Irak’ın güneyindeki Muthanna ilindeki Tal El Şeyhiya’da yer alan bir toplu mezarda yaklaşık 100 Kürt kadın ve çocuğun cesedi bulundu. Kadın ve çocukların Saddam Hüseyin döneminde öldürüldüğü düşünülüyor.

Mezarda gömülü kişilerin büyük ihtimalle Irak’ın kuzeyindeki Süleymaniye iline bağlı Kalar ilçesinden olduğu ifade ediliyor.

Irak Toplu Mezarlar Kurumu Başkanı Dia Kerim, 2019 yılında ilk kez keşfedilen toplu mezarın, bu ayın başlarında uzman ekipler tarafından kazılmaya başlandığını belirterek, bunun bölgede ortaya çıkarılan ikinci toplu mezar olduğunu söyledi.

Irak’ta 1980’li yıllarda katledildiği tahmin edilen 100 kadar Kürt kadın ve çocuğun gömüldüğü toplu mezar açıldı. Ülkenin güneyinde, Suudi Arabistan sınırına yakın Muthanna vilayetindeki söz konusu toplu mezar, Tel Şeyh karayoluna 15-20 kilometre mesafede, ulaşımın kolay olmadığı bir bölgede bulunuyor.

Irak’ta toplu mezarlardan da sorumlu Şehitler Vakfı Direktörü Dia Karim, söz konusu mezarın 2019’da yine bu bölgede keşfedilene benzer ikinci bir toplu mezar olduğunu belirtti. Karim, toplu mezardaki ilk katmanın açılmasının ardından, kalıntıların tipik Kürt ilkbahar kıyafetleri giymiş kadın ve çocuklara ait olduğunun anlaşıldığını kaydetti.
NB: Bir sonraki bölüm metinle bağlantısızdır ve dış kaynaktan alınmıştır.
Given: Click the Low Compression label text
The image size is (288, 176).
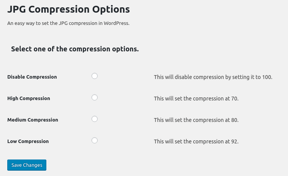Looking at the screenshot, I should pos(28,141).
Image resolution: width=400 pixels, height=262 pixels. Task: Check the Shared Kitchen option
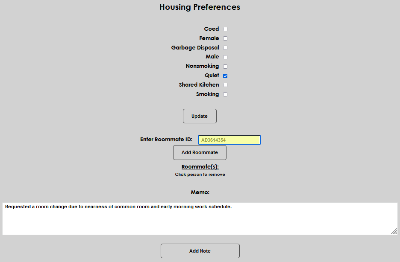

Karim’ın verdiği bilgiye göre, söz konusu toplu mezarda yatanların Irak’ın kuzeyinde bulunan, bugün Bölgesel Kürt Yönetimi sınırları içinde yer alan Süleymaniye’ye bağlı Kalar bölgesinden Kürtler olma olasılığı yüksek. Karim, ilk tahminlere göre 100 kişiden fazla Kürdün gömülü olduğunu tahmin ettiklerini ancak cesetlerin çıkarılmasıyla sayının değişmesinin ihtimal dahilinde olduğunu da söyledi.
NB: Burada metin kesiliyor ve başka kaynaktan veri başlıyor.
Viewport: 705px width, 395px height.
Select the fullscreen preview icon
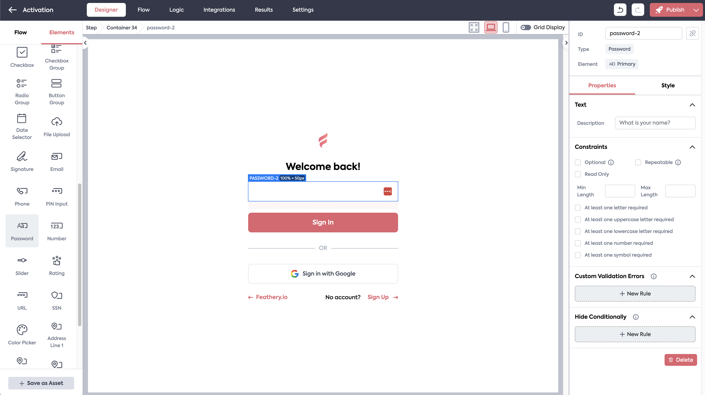(474, 27)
Dia Karim, ilk incelemelere göre katledilen Kürt kadın ve çocukların çoğunun kafasına kısa mesafeden kurşun sıkılarak infaz edildiklerini saptadıklarını, bazılarının ise diri diri toplu mezara gömülmüş olabileceğini tahmin ettiklerini dile getirdi. Toplu mezardaki kazı işlemlerini yöneten Ahmet Kuzay ise iskelet kalıntılarının çıkarılmasının oldukça güç olduğunu, nitekim pek çok kadının öldürülürken küçük çocuklarına sarılmasıyla kemiklerin birbirine geçtiğini tespit ettiklerini belirtti.

Tel Şeyh yakınındaki toplu mezar kazısına katılan bir başka temsilci de söz konusu kalıntıların çıkarılmasına başlandığı sırada Saddam’ın ordusundan firar edenlerin konduğu ünlü Nugre Selman Cezaevi yakınında bir başka toplu mezar daha saptandığını duyurdu.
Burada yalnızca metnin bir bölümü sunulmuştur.